**Task goal:** Each line of the records below that holds "Close" should be returned.

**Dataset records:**
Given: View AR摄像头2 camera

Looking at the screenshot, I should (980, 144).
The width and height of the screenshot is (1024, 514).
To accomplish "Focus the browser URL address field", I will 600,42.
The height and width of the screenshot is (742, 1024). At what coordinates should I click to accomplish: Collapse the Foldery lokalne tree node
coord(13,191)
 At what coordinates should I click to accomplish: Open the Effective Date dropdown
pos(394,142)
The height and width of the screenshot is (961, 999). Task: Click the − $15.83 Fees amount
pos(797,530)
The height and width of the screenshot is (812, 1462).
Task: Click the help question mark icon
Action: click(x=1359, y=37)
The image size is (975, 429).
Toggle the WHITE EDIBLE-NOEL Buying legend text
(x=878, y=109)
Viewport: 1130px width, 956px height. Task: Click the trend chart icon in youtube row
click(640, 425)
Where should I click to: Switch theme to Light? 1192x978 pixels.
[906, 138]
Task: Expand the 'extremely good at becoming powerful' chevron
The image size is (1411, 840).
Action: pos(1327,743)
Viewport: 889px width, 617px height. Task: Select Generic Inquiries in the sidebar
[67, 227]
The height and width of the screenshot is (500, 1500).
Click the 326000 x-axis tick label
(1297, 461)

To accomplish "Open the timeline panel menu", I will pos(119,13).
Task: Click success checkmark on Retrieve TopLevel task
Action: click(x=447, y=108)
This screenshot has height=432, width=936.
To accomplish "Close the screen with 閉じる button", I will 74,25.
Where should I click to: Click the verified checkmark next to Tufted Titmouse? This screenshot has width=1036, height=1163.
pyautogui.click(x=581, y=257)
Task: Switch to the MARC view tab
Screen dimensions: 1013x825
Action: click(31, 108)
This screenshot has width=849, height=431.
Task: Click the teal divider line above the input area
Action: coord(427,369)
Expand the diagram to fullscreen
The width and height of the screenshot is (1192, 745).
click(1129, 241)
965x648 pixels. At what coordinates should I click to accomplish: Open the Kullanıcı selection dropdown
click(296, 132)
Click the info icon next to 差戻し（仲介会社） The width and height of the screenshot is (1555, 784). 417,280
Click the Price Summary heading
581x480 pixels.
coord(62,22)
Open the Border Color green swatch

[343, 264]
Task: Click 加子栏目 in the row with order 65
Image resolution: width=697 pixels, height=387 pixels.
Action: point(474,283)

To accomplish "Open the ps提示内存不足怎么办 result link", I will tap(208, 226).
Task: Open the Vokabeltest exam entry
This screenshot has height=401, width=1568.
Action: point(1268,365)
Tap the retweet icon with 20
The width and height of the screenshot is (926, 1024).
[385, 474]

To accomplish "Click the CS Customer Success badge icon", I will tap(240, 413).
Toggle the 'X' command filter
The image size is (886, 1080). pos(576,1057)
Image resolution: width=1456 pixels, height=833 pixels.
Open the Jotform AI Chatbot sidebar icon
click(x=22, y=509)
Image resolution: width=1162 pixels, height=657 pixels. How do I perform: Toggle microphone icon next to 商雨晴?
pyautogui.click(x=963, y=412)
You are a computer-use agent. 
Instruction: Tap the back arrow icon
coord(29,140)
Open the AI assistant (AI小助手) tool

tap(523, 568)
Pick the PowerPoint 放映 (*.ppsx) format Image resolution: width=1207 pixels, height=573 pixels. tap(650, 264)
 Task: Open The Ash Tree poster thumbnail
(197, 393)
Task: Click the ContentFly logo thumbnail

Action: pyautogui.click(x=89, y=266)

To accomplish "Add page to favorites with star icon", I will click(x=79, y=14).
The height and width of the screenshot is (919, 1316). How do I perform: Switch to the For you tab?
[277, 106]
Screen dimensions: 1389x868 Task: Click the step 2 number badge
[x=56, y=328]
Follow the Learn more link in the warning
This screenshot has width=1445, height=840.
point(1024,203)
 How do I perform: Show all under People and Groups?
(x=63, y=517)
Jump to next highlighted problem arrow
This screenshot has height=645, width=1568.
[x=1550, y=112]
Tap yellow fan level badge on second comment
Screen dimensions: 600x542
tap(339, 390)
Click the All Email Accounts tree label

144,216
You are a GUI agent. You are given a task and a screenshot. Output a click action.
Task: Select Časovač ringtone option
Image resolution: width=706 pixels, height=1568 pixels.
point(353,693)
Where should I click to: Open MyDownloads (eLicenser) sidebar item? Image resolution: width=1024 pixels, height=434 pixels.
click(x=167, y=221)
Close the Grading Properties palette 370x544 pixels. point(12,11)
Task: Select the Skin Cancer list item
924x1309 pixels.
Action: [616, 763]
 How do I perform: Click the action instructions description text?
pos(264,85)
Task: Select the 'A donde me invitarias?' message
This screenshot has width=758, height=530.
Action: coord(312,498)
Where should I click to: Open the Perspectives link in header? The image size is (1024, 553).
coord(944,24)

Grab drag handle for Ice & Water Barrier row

**Answer box:**
To accomplish "Close the screen with 閉じる button", I will 74,25.
Close the Grading Properties palette 370x544 pixels. point(12,11)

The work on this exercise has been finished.